Taiwan’s successful handling of the Covid-19 pandemic is a model for the world,” announced the outgoing US ambassador to the United Nations, Kelly Craft, in a statement on 19 January. With a population of nearly 24 million, the self-styled Republic of China (a de facto independent democracy, but claimed by the People’s Republic of China, which has never ruled over it) has, as it stands, managed to limit case numbers to 941 and deaths to only nine.
This is not accidental. Taiwan’s painful brush with severe acute respiratory syndrome (Sars) in 2003, when 181 people died, meant it was better prepared for a pandemic involving a highly transmissible and deadly virus than nearly all European nations or the US. I experienced this preparedness when flying from Taiwan Taoyuan International airport on 21 January 2020, where prominent signs with the characters for “Wuhan” directed arrivals from the stricken Chinese city through separate channels.

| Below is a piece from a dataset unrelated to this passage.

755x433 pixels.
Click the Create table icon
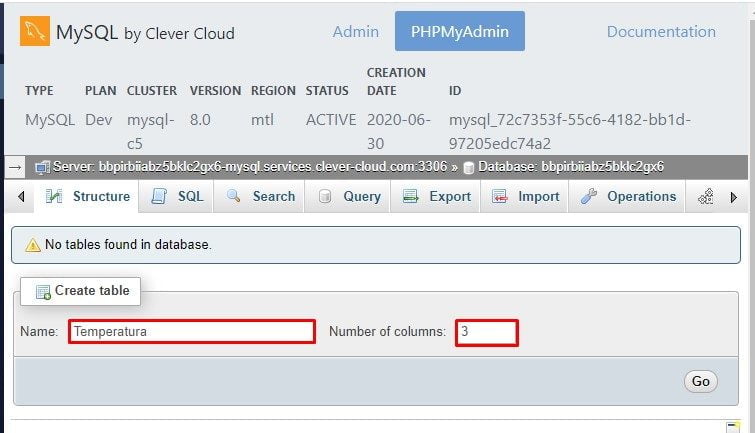(43, 291)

The raw numbers and the efficiency of the government response are not the only reasons Taiwan’s handling of Covid-19 has been exemplary. As Jeanette Chiang, a columnist for the Taiwanese daily China Times, explains, the “effort has been bottom-up rather than top-down, the achievement of grass-roots civil society as much as government”. Taiwan has avoided lockdowns and schools have stayed open. “We go to the theatre and pack restaurants wearing masks,” reports Lin Hwai-min, the founder of Taiwan’s acclaimed Cloud Gate Dance Theatre. “The good normal life in Taiwan seems surreal.”

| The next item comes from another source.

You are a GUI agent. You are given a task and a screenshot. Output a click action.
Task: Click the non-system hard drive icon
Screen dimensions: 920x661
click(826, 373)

All this has depended on a highly effective “find, test, trace and isolate” system in which monitoring and support for those self-isolating have played key roles. When my nephew returned from studying in Sweden to Taiwan last August, a local council official phoned him every morning for 14 days to check on his whereabouts and health, and visited in person to provide a care package, including instant noodles, chocolates, snacks, canned milk, face masks and rubbish bags. (He was also able to apply for a daily subsistence allowance worth £26 a day.)
This is not just a matter of diktat from on high (unlike in China) but of collective civic action and responsibility. Government collaboration with an exceptionally strong civic technology community known as G0v (“gov zero”) solved initial problems around mask distribution. G0v developed a series of apps and other digital tools that were integrated with the government’s distribution system and enabled people to find out where masks were available. G0v’s influence goes further: it has created an online platform for civic engagement in public policymaking, including detailed discussion of budgets. It is extraordinarily rare to see anyone without a mask in a public space in Taiwan.
Taiwan could claim to be a model for the world in other respects. On 31 January, Derek Mitchell, the president of the National Democratic Institute and a former US ambassador to Myanmar, told me: “Taiwan’s democratic processes, vibrant civil society and commitment to human rights and social justice [it was the first country in Asia to legalise same-sex marriage, in May 2019] make it a beacon in Asia.” He added: “Taiwan’s success as a democracy also represents a fundamental challenge to the Chinese Communist Party, as it puts a lie to the CCP’s assertion that democracy is a Western system incompatible with Chinese culture.”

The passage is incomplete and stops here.